Traditional Lisps are only functional in the first-class-function sense, but
not in the mathematical sense where functions give the same output for the
same inputs. Furthermore, they use an eager reduction rule for function
applications, and not lazy reduction. Put together, programmers rely on
knowing the implicit control flow so that effects occur in their proper order.
All fexprs really do is let the programmer define constructs that manipulate
this control flow in non-standard ways. If you think about it: why have fexprs
be part of the language if all you need to do is wrap each argument in (lambda
() ...)?[1] (If you make { and } be a reader macro for (lambda () (progn
...)), then you would possibly save a little typing.)

(In Haskell, the eager evaluation is sort of abstracted into the IO monad, and
pervasive lazy evaluation is that everything is an fexpr.)
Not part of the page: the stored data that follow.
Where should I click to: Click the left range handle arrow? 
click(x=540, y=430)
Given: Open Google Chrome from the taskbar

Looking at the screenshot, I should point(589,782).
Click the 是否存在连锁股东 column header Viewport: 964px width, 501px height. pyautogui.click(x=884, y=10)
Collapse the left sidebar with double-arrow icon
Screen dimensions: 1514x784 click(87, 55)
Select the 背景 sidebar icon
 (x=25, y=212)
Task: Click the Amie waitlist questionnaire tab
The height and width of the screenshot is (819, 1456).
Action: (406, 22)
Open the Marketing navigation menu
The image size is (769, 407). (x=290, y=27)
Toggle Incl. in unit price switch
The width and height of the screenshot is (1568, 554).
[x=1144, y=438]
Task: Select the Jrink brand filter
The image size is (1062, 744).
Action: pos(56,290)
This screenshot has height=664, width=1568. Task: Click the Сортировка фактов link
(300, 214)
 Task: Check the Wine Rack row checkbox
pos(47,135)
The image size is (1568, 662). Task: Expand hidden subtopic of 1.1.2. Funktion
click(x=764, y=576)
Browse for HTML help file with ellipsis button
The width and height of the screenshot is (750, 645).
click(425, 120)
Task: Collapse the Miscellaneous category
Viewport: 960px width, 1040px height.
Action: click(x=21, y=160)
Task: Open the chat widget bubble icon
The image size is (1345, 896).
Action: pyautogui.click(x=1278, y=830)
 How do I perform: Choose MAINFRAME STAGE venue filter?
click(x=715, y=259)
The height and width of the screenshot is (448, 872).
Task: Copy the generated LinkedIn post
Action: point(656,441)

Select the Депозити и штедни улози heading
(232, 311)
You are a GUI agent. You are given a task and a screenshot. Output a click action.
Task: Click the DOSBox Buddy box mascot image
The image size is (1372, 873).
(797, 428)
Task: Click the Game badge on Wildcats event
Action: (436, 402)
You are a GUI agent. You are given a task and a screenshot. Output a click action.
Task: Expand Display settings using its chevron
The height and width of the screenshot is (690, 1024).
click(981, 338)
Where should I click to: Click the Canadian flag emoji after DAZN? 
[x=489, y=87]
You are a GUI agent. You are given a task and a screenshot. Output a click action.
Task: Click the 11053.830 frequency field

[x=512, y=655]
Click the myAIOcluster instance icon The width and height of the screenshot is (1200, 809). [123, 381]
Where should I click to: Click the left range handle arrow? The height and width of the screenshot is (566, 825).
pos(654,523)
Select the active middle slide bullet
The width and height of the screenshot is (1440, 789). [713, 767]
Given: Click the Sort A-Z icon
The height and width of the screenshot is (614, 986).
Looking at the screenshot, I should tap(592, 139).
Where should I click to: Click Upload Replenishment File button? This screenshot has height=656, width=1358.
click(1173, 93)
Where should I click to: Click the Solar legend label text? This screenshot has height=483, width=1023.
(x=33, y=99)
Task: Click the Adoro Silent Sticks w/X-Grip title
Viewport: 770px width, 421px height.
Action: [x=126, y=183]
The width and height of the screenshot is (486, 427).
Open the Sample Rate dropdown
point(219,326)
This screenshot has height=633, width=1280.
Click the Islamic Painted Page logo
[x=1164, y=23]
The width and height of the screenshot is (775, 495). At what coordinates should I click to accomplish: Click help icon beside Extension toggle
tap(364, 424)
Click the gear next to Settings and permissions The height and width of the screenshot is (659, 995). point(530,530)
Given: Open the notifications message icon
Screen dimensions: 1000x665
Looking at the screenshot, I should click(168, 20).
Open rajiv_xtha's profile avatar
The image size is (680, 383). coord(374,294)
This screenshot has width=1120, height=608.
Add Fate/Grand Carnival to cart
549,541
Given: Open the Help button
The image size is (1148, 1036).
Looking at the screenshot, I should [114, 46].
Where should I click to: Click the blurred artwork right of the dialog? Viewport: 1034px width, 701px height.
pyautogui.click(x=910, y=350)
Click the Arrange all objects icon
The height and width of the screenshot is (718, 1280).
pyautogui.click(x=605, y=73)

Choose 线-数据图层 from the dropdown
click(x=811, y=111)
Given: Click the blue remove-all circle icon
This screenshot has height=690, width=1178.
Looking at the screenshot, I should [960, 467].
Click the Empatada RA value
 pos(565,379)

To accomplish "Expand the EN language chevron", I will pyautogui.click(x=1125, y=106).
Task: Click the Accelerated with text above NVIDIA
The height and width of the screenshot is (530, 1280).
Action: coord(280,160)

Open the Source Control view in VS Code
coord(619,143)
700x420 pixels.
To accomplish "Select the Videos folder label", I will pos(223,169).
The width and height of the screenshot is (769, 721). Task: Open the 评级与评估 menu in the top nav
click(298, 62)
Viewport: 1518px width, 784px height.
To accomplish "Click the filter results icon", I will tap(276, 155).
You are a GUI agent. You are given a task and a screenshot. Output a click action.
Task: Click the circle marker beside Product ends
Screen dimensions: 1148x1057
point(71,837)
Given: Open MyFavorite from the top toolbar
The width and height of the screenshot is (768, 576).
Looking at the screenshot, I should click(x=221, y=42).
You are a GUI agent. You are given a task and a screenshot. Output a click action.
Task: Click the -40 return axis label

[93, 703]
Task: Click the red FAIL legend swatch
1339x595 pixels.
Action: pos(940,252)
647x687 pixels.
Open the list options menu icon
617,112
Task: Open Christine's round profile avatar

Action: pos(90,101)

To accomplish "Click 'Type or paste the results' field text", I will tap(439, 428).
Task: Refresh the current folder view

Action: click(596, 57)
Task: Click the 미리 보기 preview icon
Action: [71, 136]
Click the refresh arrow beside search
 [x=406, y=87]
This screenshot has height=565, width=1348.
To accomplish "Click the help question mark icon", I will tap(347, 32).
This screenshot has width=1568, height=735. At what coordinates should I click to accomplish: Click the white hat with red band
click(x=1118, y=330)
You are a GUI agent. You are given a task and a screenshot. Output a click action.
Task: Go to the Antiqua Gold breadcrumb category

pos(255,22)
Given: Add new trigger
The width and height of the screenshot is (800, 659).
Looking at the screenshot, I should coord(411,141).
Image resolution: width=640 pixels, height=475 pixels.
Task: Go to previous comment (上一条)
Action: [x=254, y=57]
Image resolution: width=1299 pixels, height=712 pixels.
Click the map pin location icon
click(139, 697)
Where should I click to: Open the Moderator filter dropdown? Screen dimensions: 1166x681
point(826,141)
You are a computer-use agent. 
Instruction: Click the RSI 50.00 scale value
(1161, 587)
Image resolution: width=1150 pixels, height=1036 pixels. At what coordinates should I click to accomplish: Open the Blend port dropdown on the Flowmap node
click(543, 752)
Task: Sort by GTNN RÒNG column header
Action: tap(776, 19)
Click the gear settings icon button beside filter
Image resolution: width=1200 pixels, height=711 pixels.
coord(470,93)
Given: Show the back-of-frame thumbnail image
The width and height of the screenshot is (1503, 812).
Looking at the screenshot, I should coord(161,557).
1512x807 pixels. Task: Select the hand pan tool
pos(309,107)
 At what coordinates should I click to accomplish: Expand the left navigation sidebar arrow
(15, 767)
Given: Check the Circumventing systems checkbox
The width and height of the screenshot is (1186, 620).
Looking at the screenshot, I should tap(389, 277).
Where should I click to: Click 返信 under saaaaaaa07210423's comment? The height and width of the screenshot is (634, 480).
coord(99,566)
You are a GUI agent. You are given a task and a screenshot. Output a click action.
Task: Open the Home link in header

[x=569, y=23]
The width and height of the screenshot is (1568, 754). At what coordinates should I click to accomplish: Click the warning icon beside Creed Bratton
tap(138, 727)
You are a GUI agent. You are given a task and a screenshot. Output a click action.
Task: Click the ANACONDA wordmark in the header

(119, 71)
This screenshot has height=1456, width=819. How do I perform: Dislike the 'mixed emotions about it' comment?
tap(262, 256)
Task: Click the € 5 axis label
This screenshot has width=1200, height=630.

I think of Lisps (Common Lisp in particular) as actually being two languages
joined together: the metaprogramming (macro) language and the core Lisp
language. It can be a bit confusing distinguishing them because of how
metaprogramming stages are interleaved and how the metaprograms are written in
Lisp itself. The macro expansion language is a simple tree rewrite language,
where for each node, the system looks to see whether there is a corresponding
rewrite rule (a _macro_ ), then replaces that subtree with that rule's result.
This continues until quiescence, at which point the completed program is
passed to the core Lisp interpreter/compiler.

One strange Lisp variant is Mathematica, where the _entire_ language is based
around these tree rewrite rules --- it's all basically macro expansion. In
principle, this means Mathematica does not need macros, but in practice it can
be very difficult to control the order of the rewrites.

Lisp macros _are_ first class in a certain way, at least in that you can refer
to them with (macro-function ...). I know what you mean though, how you can't
just apply #'and to a list of booleans and get the actual boolean "and." I
sort of think that Common Lisp should have distinguished between the function
and macro slots of a symbol. That way you could define both a macro and
function version of a symbol if they both make sense. This would also better
distinguish the metaprogramming and evaluation stages.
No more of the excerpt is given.